More than 95% of investors urged commodities firm to keep highly profitable fossil fuel arm to help maximise shareholder cash

Glencore has scrapped plans to spin off its coal business after shareholders urged the commodities company to hold on to the highly profitable but heavily polluting division.

The FTSE 100 company said that an overwhelming majority of its shareholders favoured retaining the coal business over its plan to list the division as a separate company on the New York stock exchange. 

More than 95% of Glencore’s investors favoured keeping the business primarily on the basis that the fossil fuel would enhance the company’s “cash-generating capacity”, which would “accelerate and optimise the return of excess cashflows to shareholders”, the company said.

“They recognise that cash is king,” said Gary Nagle, the company’s chief executive.

Nagle drew up the now defunct restructuring plan last year, saying it would help create more shareholder value for both companies by listing them in separate markets.

Under the plans, Glencore was expected to merge its own coal business with the steelmaking coal division of its recent acquisition, Canada’s Teck Resources, and list the new company in New York.

Glencore emerged as one of many fossil fuel companies expecting to tap the US markets, where investors tend to take a more lenient view on polluting companies than many European investors.

Tribeca Investment Partners, an Australian hedge fund, wrote to Glencore earlier this year to urge the company to keep hold of its coal division and move its primary market listing from the UK to Australia, where it employs more than 17,000 staff at a string of coalmines across the country.

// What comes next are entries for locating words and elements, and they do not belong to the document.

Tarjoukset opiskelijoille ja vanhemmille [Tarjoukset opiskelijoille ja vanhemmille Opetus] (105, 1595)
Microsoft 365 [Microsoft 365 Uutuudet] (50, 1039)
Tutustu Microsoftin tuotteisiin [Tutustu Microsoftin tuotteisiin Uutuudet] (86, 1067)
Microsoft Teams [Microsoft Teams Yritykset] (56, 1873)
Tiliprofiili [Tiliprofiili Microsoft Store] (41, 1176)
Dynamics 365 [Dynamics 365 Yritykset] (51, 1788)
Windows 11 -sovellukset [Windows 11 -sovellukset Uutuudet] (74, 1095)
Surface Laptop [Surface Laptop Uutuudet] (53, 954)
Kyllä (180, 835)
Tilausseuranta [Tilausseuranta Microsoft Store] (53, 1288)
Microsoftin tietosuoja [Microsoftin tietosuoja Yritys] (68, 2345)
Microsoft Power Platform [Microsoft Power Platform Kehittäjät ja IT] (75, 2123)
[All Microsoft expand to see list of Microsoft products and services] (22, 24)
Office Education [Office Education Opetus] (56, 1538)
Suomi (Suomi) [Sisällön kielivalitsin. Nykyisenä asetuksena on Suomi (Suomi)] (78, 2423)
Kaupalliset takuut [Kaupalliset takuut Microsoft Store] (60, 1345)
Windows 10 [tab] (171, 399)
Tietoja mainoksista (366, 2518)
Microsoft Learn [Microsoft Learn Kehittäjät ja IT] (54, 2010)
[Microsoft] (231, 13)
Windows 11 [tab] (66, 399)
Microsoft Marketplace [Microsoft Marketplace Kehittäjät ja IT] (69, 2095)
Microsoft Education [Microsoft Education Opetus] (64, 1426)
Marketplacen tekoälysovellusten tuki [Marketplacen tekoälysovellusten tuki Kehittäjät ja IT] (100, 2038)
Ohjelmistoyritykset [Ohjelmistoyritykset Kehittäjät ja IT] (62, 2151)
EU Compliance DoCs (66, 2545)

The hedge fund said the London Stock Exchange was “no longer the home of mining” due to the “low appetite for mining investment” among climate-conscious European investors.

However, Nagle said the industry was now a “dynamic space” in which views on environmental, social and governance (ESG) issues had “moved materially”.

He said: “The ESG pendulum has swung back over the last nine to 12 months. The world has recognised the need for coal as we decarbonise.”

The comments are likely to anger green groups that have campaigned against coal on the grounds it is one of the most polluting fossil fuels, and a leading contributor to the rise in global emissions, which has hastened the climate crisis. 

Glencore confirmed the board would heed the calls of its shareholders to retain the coal division, despite its heavy carbon footprint, alongside a 33% slump in its underlying profits for the first half of the year to $6.3bn (£5bn) compared with $9.4bn in the same months last year.

The company’s former executives, including its billionaire former head of oil trading, have recently been charged with conspiring to make corrupt payments to benefit the firm’s oil operations in West Africa between 2007 and 2014.

Alex Beard, who ran Glencore’s oil division from 2007 until his retirement in 2019, will face charges alongside the former Glencore executives Andrew Gibson, Paul Hopkirk, Ramon Labiaga and Martin Wakefield after a long-running Serious Fraud Office investigation into allegations of bribery at the company.

Nagle said Glencore now has a “best in class, gold-standard compliance programme” that has created a “responsible and ethical” business. “It’s something we work on every day,” he said.